## What you should do
In the material below, find the line with "Task: Click the" and the line with "The image size is (1092, 1092).", then output those two lines and every line between them, exactly.

## Available data
+--
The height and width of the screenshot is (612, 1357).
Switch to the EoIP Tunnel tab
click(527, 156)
+--
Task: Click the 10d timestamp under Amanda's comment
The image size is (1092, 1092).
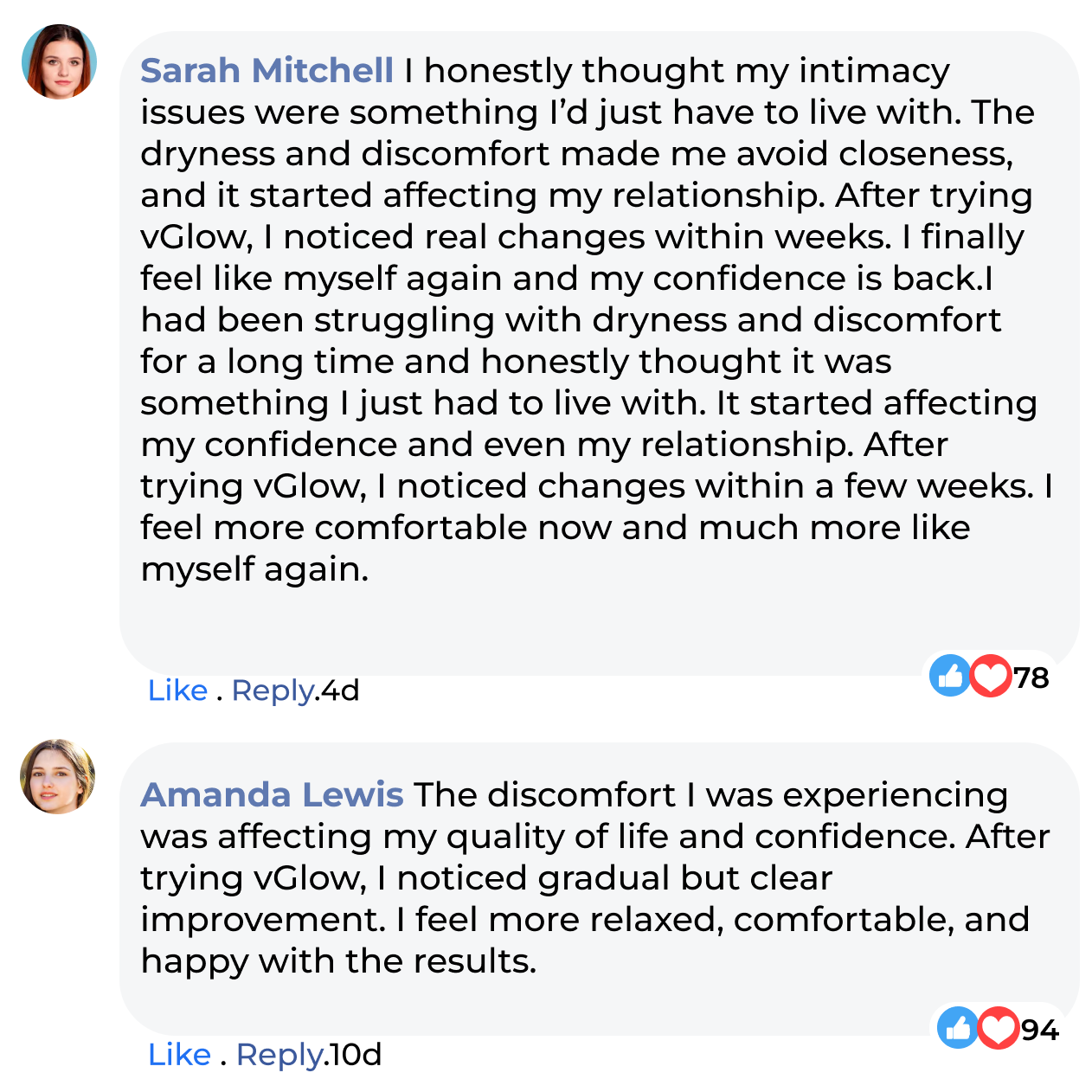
+--
## Response box
Task: Click the 10d timestamp under Amanda's comment
The image size is (1092, 1092).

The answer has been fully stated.